Bedfordian Social Workers

  • Date13 January 2023

Professor Gavin Drewry (Bedford College Sociology staff, 1966-85; RHBNC 1985-2009) (pictured below) takes us through the history of Social Work at Bedford College.

Gavin Drewry - photo 2.jpg

In a previous issue of the Bedford Society newsletter, we reported the death, last June, of Brian Sheldon, former Professor of Social Work at Bedford College and then at Royal Holloway and Bedford New College. His appointment in 1984, initially to a senior lectureship and then to a personal chair, at Bedford marked big changes that had been unfolding in the status of social work training as a research-based academic discipline – a discipline that is strongly maintained at RHBNC by the current social work team based in the Faculty of Law and Social Sciences. In particular, the establishment and early development of the very successful MSc in Social Work owes a great deal to Brian Sheldon’s leadership.

University social work programmes have always been an interesting blend of academic theory and hands-on practice, and their history goes back a long way, certainly to the 1920s, and indeed beyond. And, so far as RHBNC is concerned, this is very much a Bedford story.

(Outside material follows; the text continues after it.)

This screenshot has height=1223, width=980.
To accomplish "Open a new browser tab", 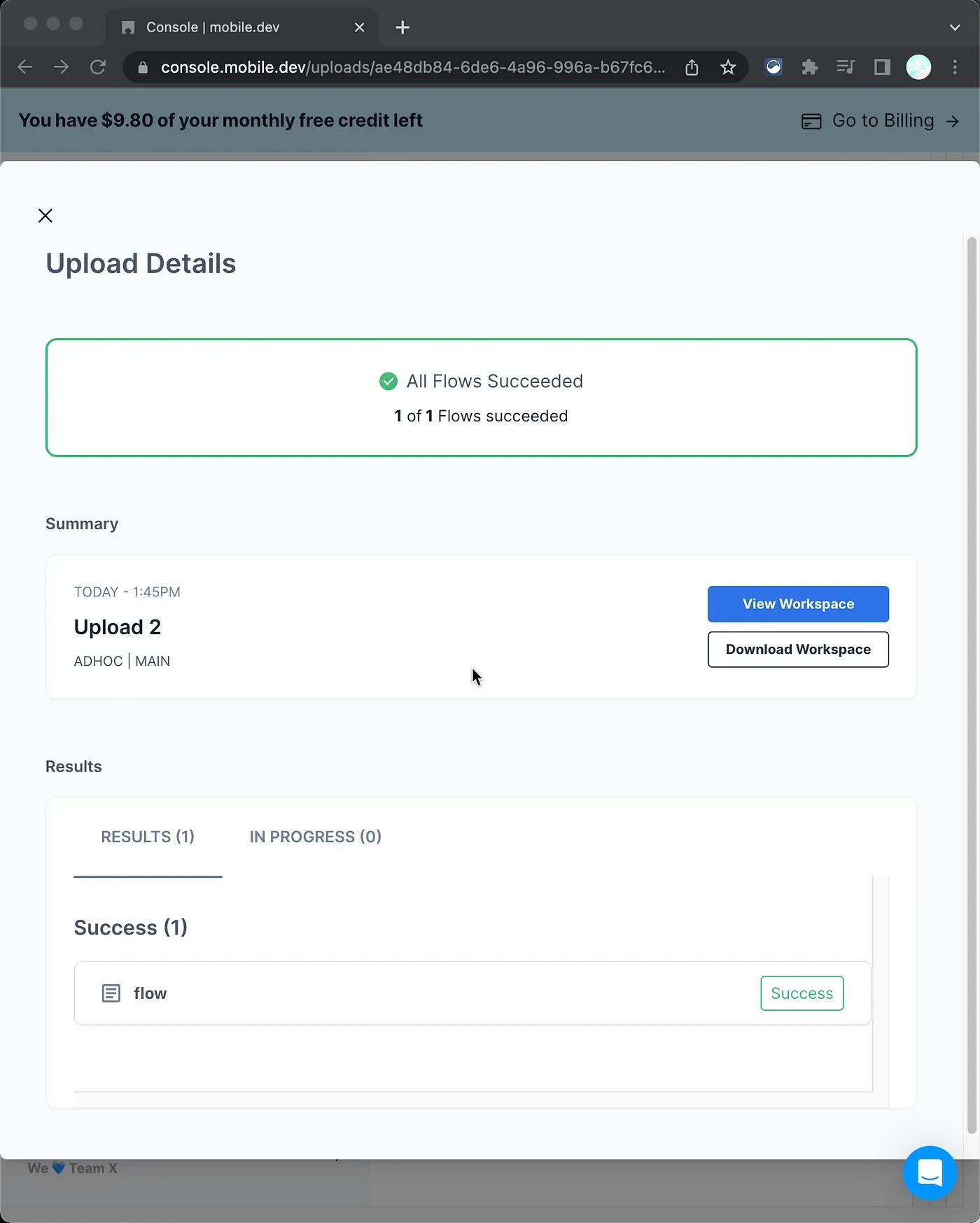I will pos(402,27).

The origins of professional social work date back to the mid-19th century, driven by the social changes and challenges consequent upon the industrial revolution. Entrenched laissez faire notions of non-interventionist government were increasingly challenged, the range of public services expanded, new jobs and professions were created – and, crucially, women came to feature much more prominently in the labour market. These trends accelerated after the first world war with the beginnings of what in due course became known as the welfare state.

Throughout its foundational years, in the second half of the 19th century, Bedford College made pathbreaking contributions to this – notably through its innovative and successful Hygiene course, training women for careers in areas mainly to do with public health. This course was wound up in 1919 but, in the meantime, the College had established, in response to an approach by the Charity Organisation Society, a new Department of Social Studies that offered lectures and social work placements leading to a Certificate in Social Studies. Subsequently, the Department built on the foundations of the former Hygiene course by also offering training programmes for Health Visitors and nursing administrators.

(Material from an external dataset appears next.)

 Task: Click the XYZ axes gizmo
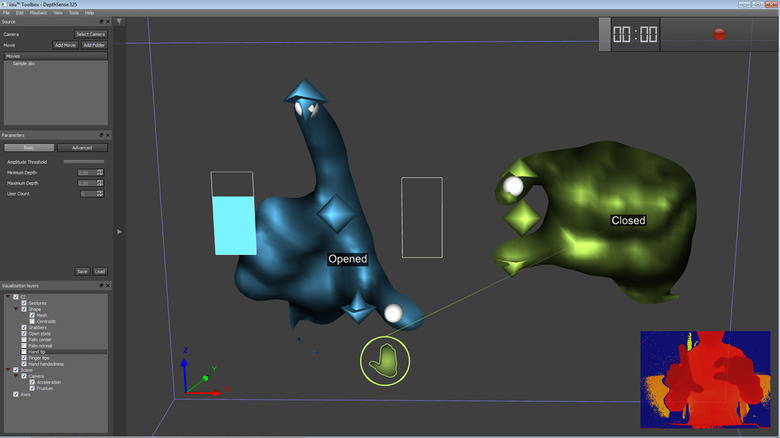click(202, 374)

The Social Studies Department was the embryo of what later grew into a much larger and more generic social sciences department, including in its teaching (and in its various successive titles) the academic disciplines of sociology and economics. But the Certificate in Social Studies remained for many years a key part of its teaching portfolio. In 1956 a Diploma in Social Studies was introduced: this was a one-year conversion course, designed to enable students in other academic subjects to go on to undertake vocational training in social work. This was later replaced by a professionally validated Diploma in Applied Social Studies which, in the 1980s, was superseded by the MSc in Social Work.

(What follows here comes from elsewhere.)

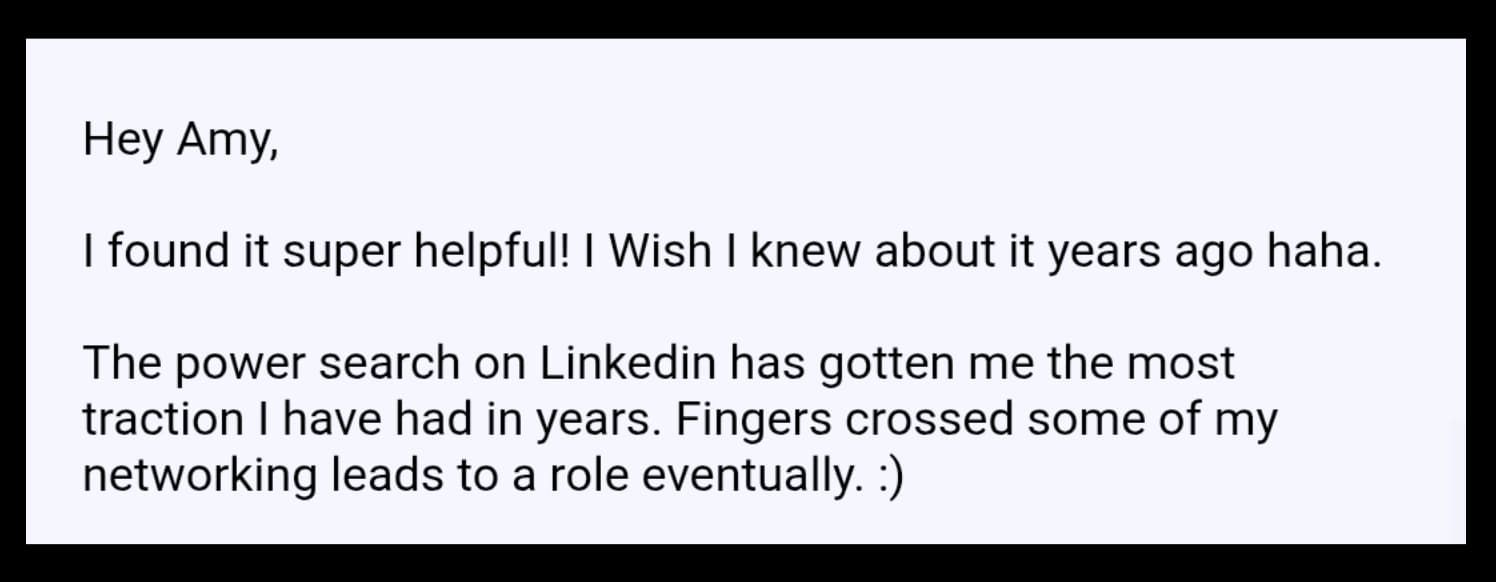Click the word "networking"
Image resolution: width=1496 pixels, height=582 pixels.
200,475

The Annual Report of the Council of Bedford College records that, in the academic year 1966-67 (the year in which I joined the staff of what had by then become the Department of Sociology), 15 students were enrolled for the Diploma in Applied Social Studies; 18 joined the course the following year. The longevity and success of this course and of its predecessors means that the alumni database includes a very substantial number of Bedford-trained social workers. If you are one of them, we would very much like to hear from you – reminiscences, photographs etc - and to be put in touch with others who might not yet have signed up to receive the Bedford Society newsletter.  

A social work reunion event might be a possibility, if there is sufficient demand. In 2024 RHBNC and the Bedford Society will be celebrating the 175th anniversary of the foundation of Bedford College, and that would provide a very appropriate context for such an event. Please let us know what you think. We very much look forward to hearing from you.

Gavin Drewry (Bedford College Sociology staff, 1966-85; RHBNC 1985-2009)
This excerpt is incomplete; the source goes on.